Audi wind tunnel adds grit, weather
The Audi R18 TDI, Audi Sport Team Joest's whip for the 24 Hours of Le Mans on June 11/12, is the first Audi race car to be developed with the aid of the new climatic wind tunnel.
Since the beginning of 2008 the climatic wind tunnel completes the Audi Wind Tunnel Center in Ingolstadt. It creates temperatures between minus 25 and plus 55 degrees Celsius and allows engineers to generate freezing cold and blisteringly hot wind speeds of up to 300 kilometers per hour. The simulation of sunlight and rain are also possible.
Especially for the Audi R18 TDI, the opportunity to use the climatic wind tunnel operated by their production colleagues was extremely valuable for the Audi Sport technicians. The new LMP1 is Audi’s first closed Le Mans sports car since the R8C in 1999. "The climatic wind tunnel is an example of the extensive cooperation with Technical Development (TE)," explains Dr. Martin Mühlmeier, Head of Technology at Audi Sport. "The TE develops constantly and as part of TE Audi Sport is allowed to use these resources. Conversely, our colleagues from production development benefit from our findings from motorsport."
Work on the R18 TDI in the climatic wind tunnel focused on three areas: optimized airflow through the cockpit, the windscreen and testing the windscreen wiper. "In this case we can rely on the findings from the climatic wind tunnel - it’s a great benefit to have such an extremely high quality tool available," says Christopher Reinke, Technical Project Leader for the R18 TDI. "The results of everything which we have tested in the climatic wind tunnel up to now have been confirmed during testing on the race track."

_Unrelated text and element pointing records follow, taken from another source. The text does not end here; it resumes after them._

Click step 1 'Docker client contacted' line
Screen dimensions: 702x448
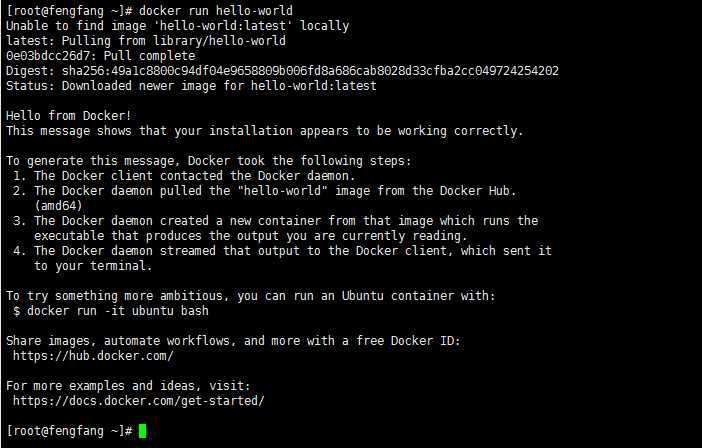click(x=184, y=175)
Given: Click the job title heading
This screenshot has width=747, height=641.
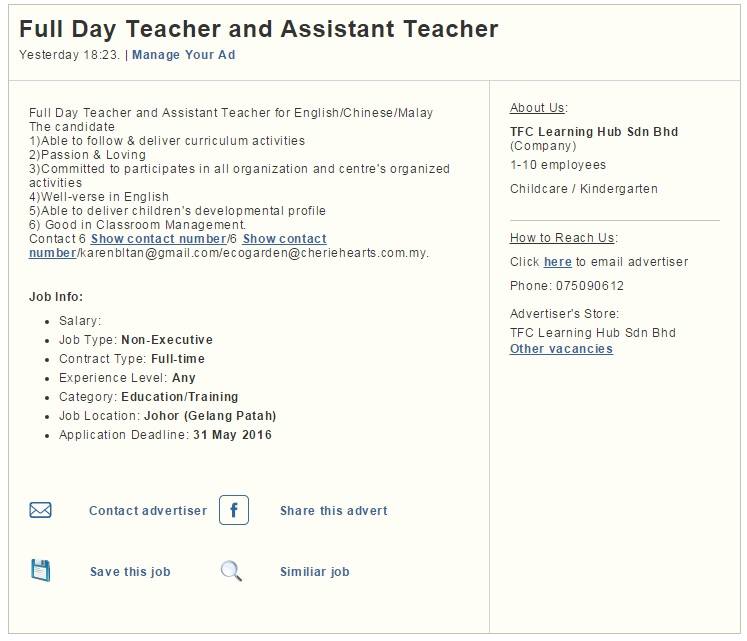Looking at the screenshot, I should (258, 29).
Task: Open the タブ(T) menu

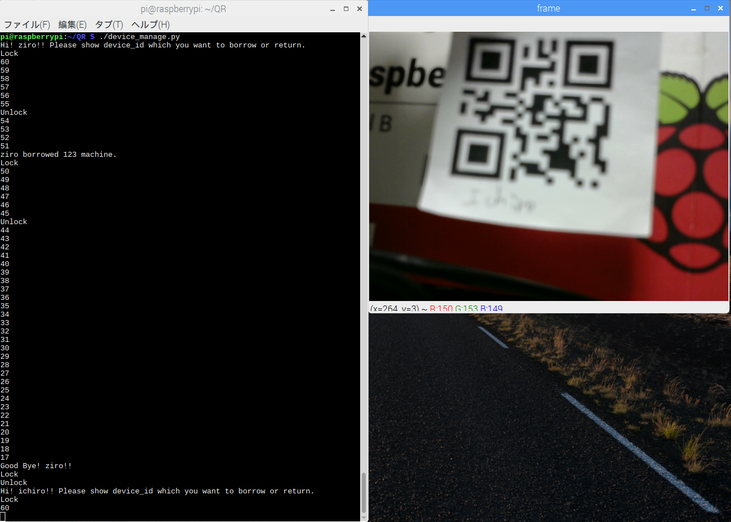Action: [x=109, y=24]
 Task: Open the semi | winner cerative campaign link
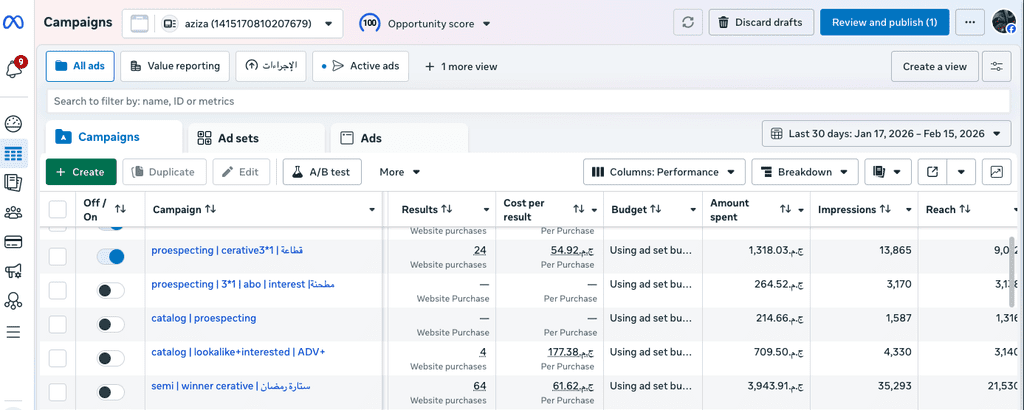[x=218, y=386]
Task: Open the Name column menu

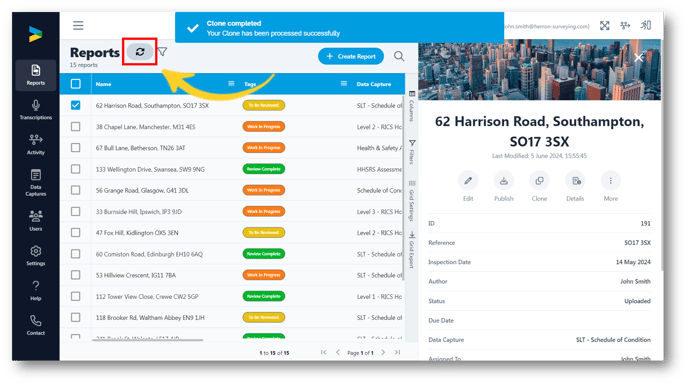Action: pos(231,83)
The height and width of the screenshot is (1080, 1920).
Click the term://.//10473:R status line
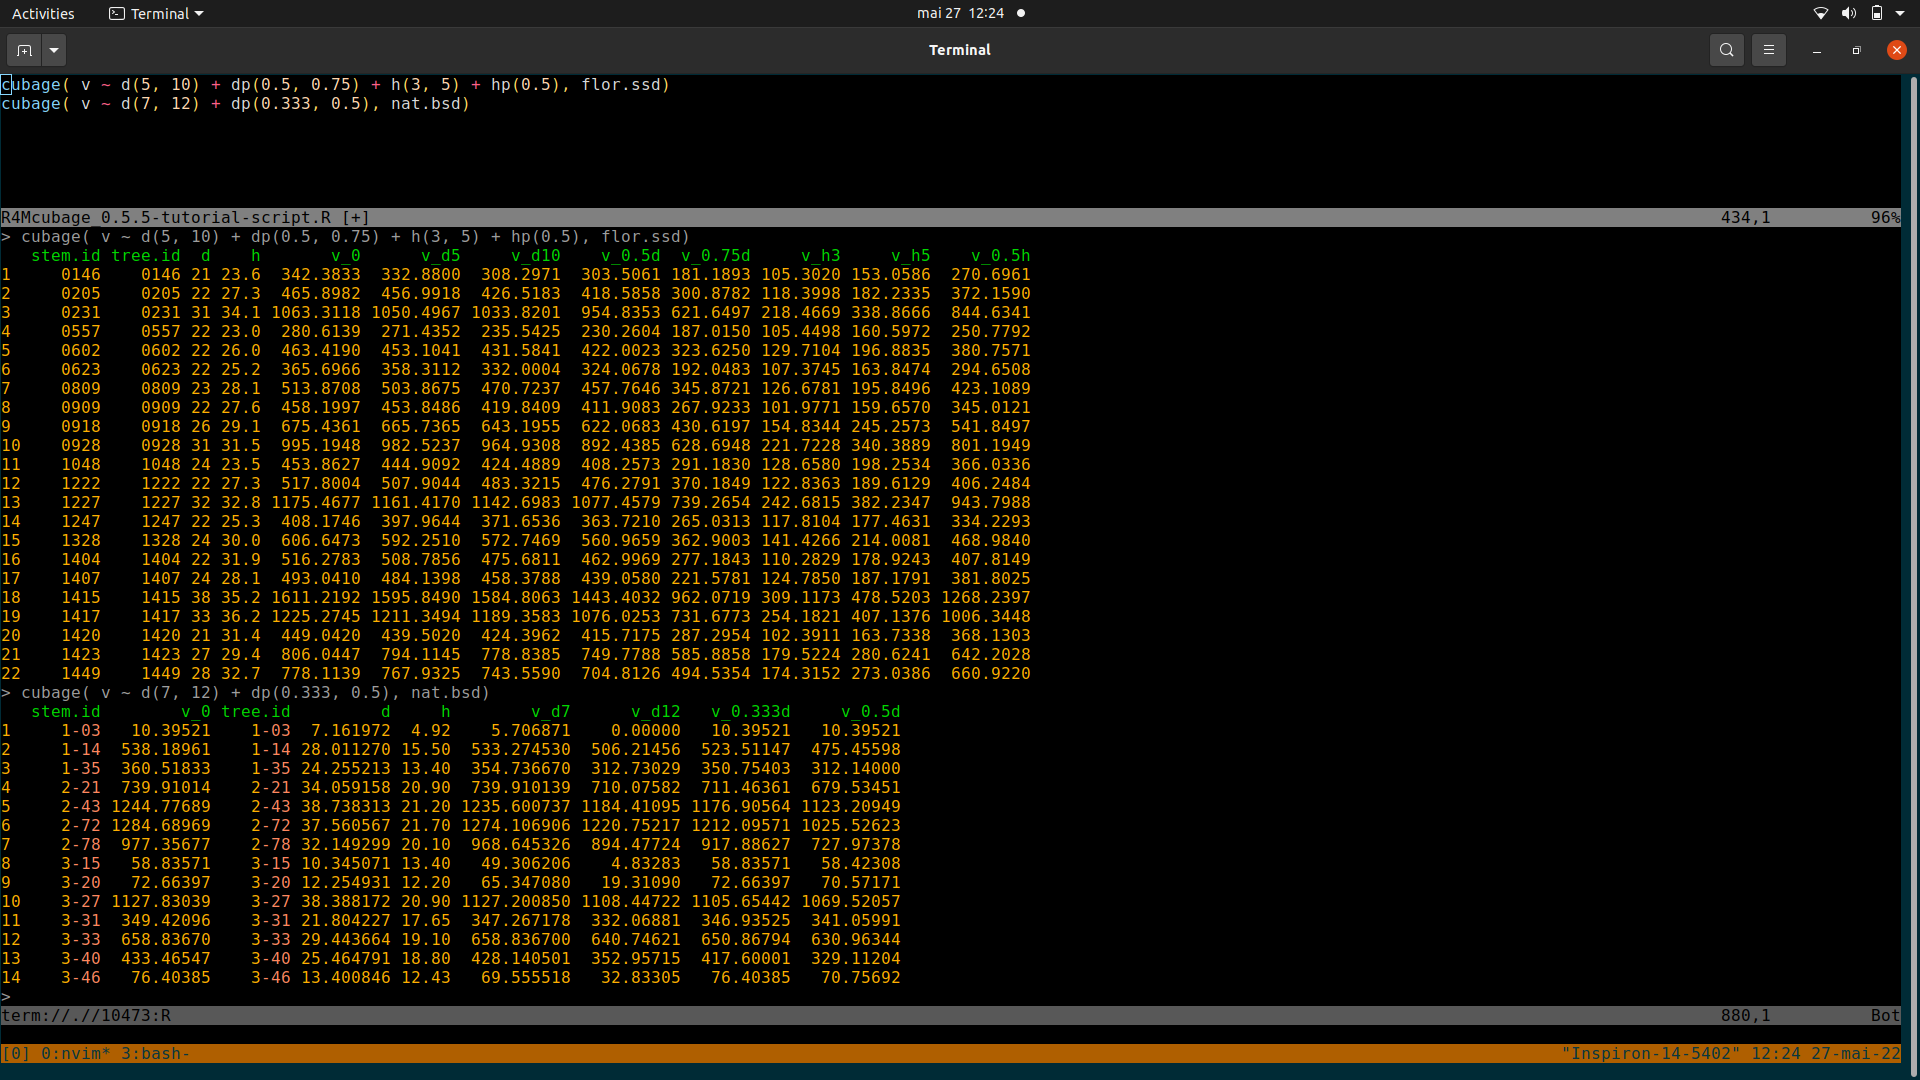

In the climatic wind tunnel ventilation of the closed cockpit was optimized to such an extent that the R18 TDI will manage without air-conditioning at Le Mans. As this costs both weight and power the engineers were happy to exclude the use of such a system. The deposit of rain water or solid materials such as sand, rubber pick-up and stones was also simulated. "We made many valuable discoveries in this area on the full scale car in the climatic wind tunnel and modified several things and especially in the airflow area," says Dr. Martin Mühlmeier. "The reflective film on the roof was also validated with findings from the climatic wind tunnel. These are all important details to guarantee a good climate around the driver in the cockpit."
The silver film helps to prevent the cockpit heating up too much due to the solar radiation. The Automobile Club de l’Ouest (ACO) regulations stipulate that the cockpit temperature must not exceed 32 degrees Celsius when driving if the maximum ambient temperature is 25 degrees. If it is warmer the cockpit temperature may climb by a maximum of seven degrees. The R18 TDI complies with these strict requirements thanks to extensive work in the climatic wind tunnel.

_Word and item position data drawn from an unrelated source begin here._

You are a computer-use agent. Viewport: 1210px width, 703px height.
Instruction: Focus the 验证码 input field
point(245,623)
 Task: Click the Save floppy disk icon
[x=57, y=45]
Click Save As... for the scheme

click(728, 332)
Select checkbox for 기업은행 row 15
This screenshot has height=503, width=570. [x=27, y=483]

The new Le Mans sports car’s single-arm windscreen wiper was also developed in the Audi Wind Tunnel Center. "This subject is not as trivial as it would perhaps appear," says Dr. Martin Mühlmeier. "We do indeed have experience from the DTM. However, the windscreen wiper is hardly ever used here. Also, a DTM car reaches 250 km/h and not 330. The demands on the windscreen wiper are considerably higher at Le Mans."
Fogging and soiling of the complexly formed windscreen which, in contrast to a production car, is curved in not just one direction but two, is manufactured from plastic and was also tested in the climatic wind tunnel. The screen is heated to prevent fogging. For possible soiling a three-stage plan was developed which, subject to the level of soiling, allows for simple wiping, wiping with detergent or the removal of one of several layers of rip-off films.
Windscreen soiling is one of the concept specific disadvantages which a closed Le Mans sports car brings. However, as a result of work in the Audi climatic wind tunnel the disadvantages were minimized as much as possible.